REPUBLIKA.CO.ID, JAKARTA -- Pemerhati isu terorisme global sekaligus Direktur Yayasan Prasasti Perdamaian Noor Huda Ismail menyatakan radikalisme harus diselesaikan menggunakan pendekatan sosial, bukan kekerasan.
Menurutnya, kekerasan hanya akan memicu perkembangan aksi radikal di Indonesia.
“Seluruh radikalisme yang ada di Indonesia itu dilatarbelakangi oleh rasa dendam. Sekarang ini, ada beberapa aksi penyelesaian yang menggunakan kekerasan, misalnya polisi berhasil menangkap pemimpin kelompok teroris, sebelum masuk penjara masih hidup, setelah masuk penjara mati,” ujar Huda kepada Republika.co.id usai diskusi dan pemutaran film Jilbab Selfie, kerja sama alumni International Visitor Leadership Program (IVLP) dan Jurusan HI Universitas Binus, Kamis (15/9).
“Kemudian muncul rasa dendam di diri anggota-anggotanya, yang akhirnya terus menerus menjadi motif radikalisme itu sendiri.”
Lelaki yang kini sedang melanjutkan program PhD di Australia, meyakini perlu gunakan pendekatan alternatif untuk memutuskan siklus tersebut.
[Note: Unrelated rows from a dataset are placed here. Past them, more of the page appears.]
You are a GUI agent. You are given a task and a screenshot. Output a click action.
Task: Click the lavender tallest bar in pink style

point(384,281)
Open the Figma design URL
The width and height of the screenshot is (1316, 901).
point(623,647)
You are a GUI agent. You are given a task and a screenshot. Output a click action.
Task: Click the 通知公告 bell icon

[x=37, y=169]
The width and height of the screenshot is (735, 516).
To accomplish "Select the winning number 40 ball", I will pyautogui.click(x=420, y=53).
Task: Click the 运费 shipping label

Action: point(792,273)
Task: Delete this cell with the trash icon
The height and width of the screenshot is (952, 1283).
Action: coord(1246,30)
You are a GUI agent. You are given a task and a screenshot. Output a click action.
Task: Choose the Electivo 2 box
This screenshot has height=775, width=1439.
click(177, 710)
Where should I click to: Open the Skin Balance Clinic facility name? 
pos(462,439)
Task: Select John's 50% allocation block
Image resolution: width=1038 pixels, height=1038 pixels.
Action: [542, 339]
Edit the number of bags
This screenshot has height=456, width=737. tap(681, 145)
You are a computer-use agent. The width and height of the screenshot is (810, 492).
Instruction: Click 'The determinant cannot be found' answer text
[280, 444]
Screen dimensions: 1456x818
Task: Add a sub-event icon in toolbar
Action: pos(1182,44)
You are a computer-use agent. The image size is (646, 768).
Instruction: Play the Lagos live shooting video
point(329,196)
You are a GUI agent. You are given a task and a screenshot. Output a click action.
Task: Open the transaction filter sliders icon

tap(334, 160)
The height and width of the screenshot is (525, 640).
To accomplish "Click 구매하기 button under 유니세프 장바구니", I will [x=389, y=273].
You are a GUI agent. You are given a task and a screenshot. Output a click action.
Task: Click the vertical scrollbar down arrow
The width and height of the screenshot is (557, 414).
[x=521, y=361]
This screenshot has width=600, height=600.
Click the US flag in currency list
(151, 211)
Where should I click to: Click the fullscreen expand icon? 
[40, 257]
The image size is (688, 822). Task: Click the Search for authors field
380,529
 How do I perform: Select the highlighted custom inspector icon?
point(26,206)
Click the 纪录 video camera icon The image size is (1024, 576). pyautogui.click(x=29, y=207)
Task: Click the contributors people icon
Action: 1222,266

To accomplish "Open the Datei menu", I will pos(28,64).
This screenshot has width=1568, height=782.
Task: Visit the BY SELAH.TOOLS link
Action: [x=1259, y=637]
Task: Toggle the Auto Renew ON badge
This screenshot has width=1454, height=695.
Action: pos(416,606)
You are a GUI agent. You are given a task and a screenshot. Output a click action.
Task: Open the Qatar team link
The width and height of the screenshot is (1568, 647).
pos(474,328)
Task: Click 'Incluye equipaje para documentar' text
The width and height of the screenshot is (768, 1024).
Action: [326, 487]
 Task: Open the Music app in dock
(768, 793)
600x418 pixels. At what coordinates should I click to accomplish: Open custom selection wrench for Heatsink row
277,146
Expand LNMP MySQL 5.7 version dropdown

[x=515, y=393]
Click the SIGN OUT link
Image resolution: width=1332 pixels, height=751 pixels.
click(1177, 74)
Salah satunya dengan memberikan kesempatan kepada mantan narapidana untuk kembali di kehidupan bermasyarakat agar meninggalkan jalan kekerasan.
“Mereka sejak lahir enggak langsung jadi teroris, ‘kan? Makanya, dibutuhkan pendekatan ini.”
Baca juga, Waspadai Kelompok Radikal Kecil di Indonesia.
Bersama dengan Yayasan Prasasti Perdamaian, Huda telah membuka restoran di Semarang sebagai lapangan kerja bagi mantan narapidana kasus terorisme, Yusuf. Menurutnya, dengan bekerja di restoran, Yusuf dapat kembali ke masyarakat.
“Ngobrol sama banyak orang memperluas pemikiran napi itu, sehingga ia jadi kritis terhadap informasi yang ia dapat. Sekarang ia malah benci dan tidak setuju dengan konsep-konsep jihad yang radikal,” papar Huda.